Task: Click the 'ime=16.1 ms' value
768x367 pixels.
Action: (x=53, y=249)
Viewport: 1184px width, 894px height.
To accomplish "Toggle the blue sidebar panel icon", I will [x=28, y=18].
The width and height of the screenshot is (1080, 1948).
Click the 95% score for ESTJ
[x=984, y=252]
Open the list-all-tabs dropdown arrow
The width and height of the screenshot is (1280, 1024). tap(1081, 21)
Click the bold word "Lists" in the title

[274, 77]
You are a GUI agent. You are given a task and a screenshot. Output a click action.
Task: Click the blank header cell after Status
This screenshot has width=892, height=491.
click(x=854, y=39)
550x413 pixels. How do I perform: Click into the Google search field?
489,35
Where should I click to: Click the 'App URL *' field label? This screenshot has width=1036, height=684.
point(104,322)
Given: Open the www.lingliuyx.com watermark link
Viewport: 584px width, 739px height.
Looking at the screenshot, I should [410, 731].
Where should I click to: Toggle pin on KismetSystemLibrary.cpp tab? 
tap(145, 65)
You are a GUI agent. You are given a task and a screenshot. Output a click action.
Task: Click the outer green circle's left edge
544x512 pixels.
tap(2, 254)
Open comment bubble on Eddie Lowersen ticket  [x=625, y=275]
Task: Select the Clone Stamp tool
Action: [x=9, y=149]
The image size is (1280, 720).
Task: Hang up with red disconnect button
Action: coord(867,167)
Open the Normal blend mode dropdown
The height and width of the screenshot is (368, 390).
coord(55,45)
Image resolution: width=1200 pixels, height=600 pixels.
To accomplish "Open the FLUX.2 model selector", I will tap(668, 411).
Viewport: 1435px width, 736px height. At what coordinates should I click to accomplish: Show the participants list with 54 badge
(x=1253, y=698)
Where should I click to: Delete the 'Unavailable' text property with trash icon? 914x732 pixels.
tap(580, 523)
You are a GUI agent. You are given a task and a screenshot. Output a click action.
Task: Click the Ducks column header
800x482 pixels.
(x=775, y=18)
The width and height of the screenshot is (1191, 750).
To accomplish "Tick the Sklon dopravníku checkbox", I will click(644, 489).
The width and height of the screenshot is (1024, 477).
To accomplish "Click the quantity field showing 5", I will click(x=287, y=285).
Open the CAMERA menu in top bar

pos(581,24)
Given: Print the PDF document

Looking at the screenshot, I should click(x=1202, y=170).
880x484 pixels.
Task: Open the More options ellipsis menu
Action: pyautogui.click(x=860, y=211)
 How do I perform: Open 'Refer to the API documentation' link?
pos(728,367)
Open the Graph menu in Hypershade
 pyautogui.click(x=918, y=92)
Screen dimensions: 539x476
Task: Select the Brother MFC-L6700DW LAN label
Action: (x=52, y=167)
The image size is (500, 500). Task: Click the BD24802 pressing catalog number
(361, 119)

────

INSTRUCTIONS FOR THE TASK: Using the records above, restate word for word the lines from the one with "Task: Click the Ducks column header" through the one with "The width and height of the screenshot is (1024, 477).", both included.

RESPONSE TO THE TASK:
Task: Click the Ducks column header
800x482 pixels.
(x=775, y=18)
The width and height of the screenshot is (1191, 750).
To accomplish "Tick the Sklon dopravníku checkbox", I will click(644, 489).
The width and height of the screenshot is (1024, 477).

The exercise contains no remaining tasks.